WRITTEN EXERCISE A — Lay out the entries starting at the line containing "Where should I click to: Toggle" and ending at the line containing "click(919, 306)" as a numbered list, leaving out any blank lines.

QUOTED PASSAGE —
• • • •
- While theologians and atheists continue to spar over the existence of an eternal creator, The Reader can officially confirm that the devil is 100 percent real. The proof? Ashton Kutcher is teaming up with Justin Bieber in a romantic comedy. No, they won’t play each other’s love interests, as that would be too original and creative. Seriously, Brokeback-ing rom-coms with something like, I don’t know, When Harry Met Harry, would be the shot-in-the-arm this stale genre needs. No, it’s a lame-ass body-swap-type movie, in which a 17-year-old meets the 30-year-old version of himself. Nothing confirms the reality of Satan like the unholy union of Kutcher and Bieber.
- Stan Lee, creator of Spiderman and thus co-owner of a large part of my heart, is teaming up with Arnold Schwarzenegger to create an animated series called The Governator. You will soon know it by its real name: Unwatchable. The show will attempt meta-humor, as it features his real wife and kids and follows Arnie leaving Californian office to become a superhero. How weird is it that the fictional part is the superhero part and not the part where he ran California?
• • • •
RECORDED DATA —
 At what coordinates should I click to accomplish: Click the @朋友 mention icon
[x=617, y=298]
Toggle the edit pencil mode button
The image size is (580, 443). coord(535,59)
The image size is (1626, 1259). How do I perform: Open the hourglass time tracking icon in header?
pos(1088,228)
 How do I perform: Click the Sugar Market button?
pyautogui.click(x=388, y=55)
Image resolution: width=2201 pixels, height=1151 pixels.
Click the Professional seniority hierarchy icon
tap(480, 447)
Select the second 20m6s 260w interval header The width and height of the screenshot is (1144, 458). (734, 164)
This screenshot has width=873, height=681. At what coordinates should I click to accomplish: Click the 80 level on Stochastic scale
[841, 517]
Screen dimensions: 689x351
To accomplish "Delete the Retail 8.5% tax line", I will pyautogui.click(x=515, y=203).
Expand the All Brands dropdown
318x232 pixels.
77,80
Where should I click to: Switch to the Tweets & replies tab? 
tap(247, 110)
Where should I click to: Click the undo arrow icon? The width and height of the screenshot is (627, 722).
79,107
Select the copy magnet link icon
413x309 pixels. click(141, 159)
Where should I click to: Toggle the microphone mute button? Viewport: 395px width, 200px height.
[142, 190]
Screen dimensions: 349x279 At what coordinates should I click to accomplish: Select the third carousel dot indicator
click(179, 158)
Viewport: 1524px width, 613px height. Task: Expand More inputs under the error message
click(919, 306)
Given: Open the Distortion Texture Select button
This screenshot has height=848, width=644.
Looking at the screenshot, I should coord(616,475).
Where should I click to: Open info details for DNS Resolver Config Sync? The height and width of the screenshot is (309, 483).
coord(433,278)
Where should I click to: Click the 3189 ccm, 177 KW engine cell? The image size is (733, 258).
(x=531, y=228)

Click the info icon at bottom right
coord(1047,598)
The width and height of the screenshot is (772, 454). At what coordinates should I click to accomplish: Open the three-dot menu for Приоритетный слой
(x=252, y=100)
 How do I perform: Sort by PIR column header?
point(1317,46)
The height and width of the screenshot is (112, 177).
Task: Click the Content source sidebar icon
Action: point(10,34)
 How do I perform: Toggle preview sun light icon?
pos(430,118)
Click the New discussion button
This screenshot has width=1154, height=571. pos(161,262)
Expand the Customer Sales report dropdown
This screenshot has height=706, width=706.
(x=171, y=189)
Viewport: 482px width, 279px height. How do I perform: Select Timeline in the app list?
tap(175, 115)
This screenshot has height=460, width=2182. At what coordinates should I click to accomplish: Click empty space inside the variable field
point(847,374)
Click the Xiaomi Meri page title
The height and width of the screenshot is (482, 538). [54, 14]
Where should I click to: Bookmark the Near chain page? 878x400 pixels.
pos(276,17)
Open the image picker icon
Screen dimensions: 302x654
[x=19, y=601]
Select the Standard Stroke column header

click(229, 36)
• • • •
WRITTEN EXERCISE B — Using the two entertainment news items above, decide whether each statement agrees with the text and support each answer with the deciding words, quoted exactly: (i) Ashton Kutcher and Justin Bieber will play each other's love interests; (ii) The Governator is an animated series; (iii) the show features Schwarzenegger's real wife and kids.

WORKED SOLUTION A —
1. Where should I click to: Toggle the microphone mute button? Viewport: 395px width, 200px height.
2. [142, 190]
3. Screen dimensions: 349x279 At what coordinates should I click to accomplish: Select the third carousel dot indicator
4. click(179, 158)
5. Viewport: 1524px width, 613px height. Task: Expand More inputs under the error message
6. click(919, 306)

WORKED SOLUTION B —
(i) No: "No, they won’t play each other’s love interests"
(ii) Yes: "to create an animated series called The Governator"
(iii) Yes: "it features his real wife and kids"